──最初はハードルが高い?
さいとう:いやもう、邪魔だ邪魔だ、ですよ。撮りだした頃は「何撮ってるんだよ、バカヤロウ」だったのが、いつの間にか「何で撮らないんだよ」になっていった(笑)。築地に通い始めた頃は素人はほんとに相手にされなくて、たまたま横にいた主婦が仲卸店で値切ろうとしたら、「来なくていいよ」と追い返された。素人が何で値切るんだよと。
冨岡:河岸の中はプロの商売なので、素人がそれに口出すってことを仲卸はいちばん嫌うんです。
さいとう:品物見て、これちょっと落ちるから安くしろって交渉は、プロ同士の相場観で成り立つんであって、素人がいきなり来て「安くしろ」ってのはとんでもないと。
博物館から築地市場へ
──冨岡さんは博物館から築地市場へ転職したのでしたよね?
冨岡:ちょっと違う仕事をしてみようとハローワークへ行ったら、築地市場を紹介されまして。大物業会の事務職で、場内の店を回って連絡役をしたり、何でも屋ですね。
──大物業会?
冨岡:マグロ仲卸の団体です。河岸ではマグロを大物って呼ぶんです、大きいから。面接の電話したら、「じゃあ正門のとこまでターレ(構内運搬車)で迎えに行くよ」と。人をかき分けようやく事務所に着いて、戸をガラッと開けたらねぎま鍋が煮えてて。畳部屋に上がると大きなマグロ包丁が置いてある。掛け軸を背に格幅のいい人たちが「キミは魚が好きか」と聞く。
実は私は魚嫌いだったんだけど横の包丁が目に入って、「あ、はい」と返事しながら、ここは足を踏み入れちゃいけない場だ、さっさと逃げようと。あまり慌てたもんで、途中で定期券を落としてきたことに気づいた。そしたら向こうからオジサンたちが「おーい、忘れ物だよ~」と叫びながら走ってくる。もう入らないわけにいかないでしょ。で、翌日から河岸の人間になりました。
──本の中では、築地の人たちが個性的に描かれていますね。
冨岡:卸売りの人は骨太で声と態度が大きく、水産取引限定のバイリンガル。

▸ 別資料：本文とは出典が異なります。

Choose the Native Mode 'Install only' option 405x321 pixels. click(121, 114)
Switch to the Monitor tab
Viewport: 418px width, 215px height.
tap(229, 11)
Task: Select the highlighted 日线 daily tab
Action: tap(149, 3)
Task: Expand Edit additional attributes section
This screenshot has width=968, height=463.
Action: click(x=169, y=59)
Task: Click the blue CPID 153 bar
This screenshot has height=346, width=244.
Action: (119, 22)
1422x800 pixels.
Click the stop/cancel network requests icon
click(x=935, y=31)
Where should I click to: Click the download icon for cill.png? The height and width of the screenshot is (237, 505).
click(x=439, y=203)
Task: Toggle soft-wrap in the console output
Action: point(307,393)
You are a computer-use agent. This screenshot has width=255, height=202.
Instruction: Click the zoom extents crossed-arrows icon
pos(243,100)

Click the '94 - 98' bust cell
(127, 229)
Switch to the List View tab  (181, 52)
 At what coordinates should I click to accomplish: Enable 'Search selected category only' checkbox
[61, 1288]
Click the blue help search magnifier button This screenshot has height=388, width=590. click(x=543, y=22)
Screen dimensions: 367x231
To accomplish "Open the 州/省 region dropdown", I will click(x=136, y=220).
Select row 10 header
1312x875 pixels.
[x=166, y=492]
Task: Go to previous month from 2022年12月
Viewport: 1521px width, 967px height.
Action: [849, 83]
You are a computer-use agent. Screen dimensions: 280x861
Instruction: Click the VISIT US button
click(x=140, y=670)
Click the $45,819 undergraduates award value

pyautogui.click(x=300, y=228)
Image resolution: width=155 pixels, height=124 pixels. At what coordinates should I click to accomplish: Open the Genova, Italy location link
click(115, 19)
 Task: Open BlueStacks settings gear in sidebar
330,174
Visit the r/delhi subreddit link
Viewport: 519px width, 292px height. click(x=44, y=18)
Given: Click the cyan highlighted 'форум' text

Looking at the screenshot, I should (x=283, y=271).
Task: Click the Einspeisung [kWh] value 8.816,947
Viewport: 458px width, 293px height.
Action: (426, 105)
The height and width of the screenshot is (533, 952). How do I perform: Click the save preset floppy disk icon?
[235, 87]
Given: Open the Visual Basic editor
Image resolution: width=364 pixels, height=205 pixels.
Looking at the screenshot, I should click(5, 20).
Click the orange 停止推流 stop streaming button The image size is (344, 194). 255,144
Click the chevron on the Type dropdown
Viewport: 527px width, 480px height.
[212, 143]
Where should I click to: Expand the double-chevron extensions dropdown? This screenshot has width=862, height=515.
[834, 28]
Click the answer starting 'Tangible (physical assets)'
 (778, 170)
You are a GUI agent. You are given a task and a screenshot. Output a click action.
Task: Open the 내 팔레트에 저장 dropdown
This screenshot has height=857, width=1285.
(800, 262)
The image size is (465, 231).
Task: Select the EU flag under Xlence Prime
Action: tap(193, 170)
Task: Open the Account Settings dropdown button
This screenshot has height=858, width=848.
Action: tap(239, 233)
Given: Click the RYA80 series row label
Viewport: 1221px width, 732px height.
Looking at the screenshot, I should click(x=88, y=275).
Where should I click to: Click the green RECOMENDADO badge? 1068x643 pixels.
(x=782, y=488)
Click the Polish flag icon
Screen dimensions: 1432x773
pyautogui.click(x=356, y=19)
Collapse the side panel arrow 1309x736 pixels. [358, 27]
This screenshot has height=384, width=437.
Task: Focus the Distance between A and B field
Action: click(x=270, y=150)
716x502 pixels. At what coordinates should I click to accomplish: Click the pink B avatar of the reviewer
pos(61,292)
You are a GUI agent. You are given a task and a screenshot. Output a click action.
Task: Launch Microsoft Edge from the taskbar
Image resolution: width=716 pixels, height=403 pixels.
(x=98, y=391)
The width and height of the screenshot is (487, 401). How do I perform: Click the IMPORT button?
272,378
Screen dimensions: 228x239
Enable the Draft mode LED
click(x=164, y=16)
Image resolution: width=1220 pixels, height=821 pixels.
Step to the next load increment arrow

河岸を体現する仲卸は、片手に手かぎ、腰から手ぬぐい、長靴にスポーツ紙を差し、全員名人を自負している。荷役作業の小揚(こあげ)、軽子(かるこ)はメチャクチャに見える物流動線で巧みに荷をさばく。買出人も今や主役は量販店の鮮魚バイヤーで、難しい顔で歩いてたらそれは原価計算に必死の料理人。まあかなりデフォルメしてますが。花形はやはり大物師ですかね。マグロ解体のパフォーマンスや競りは派手なので。
さいとう:でもドジな人もいっぱいで、それがまた面白い(笑)。しょっちゅう包丁で手を切る魚屋さん、あちこちぶつかりまくるターレの運転手。ターレに乗ったまま2時間エレベーターに閉じ込められる人。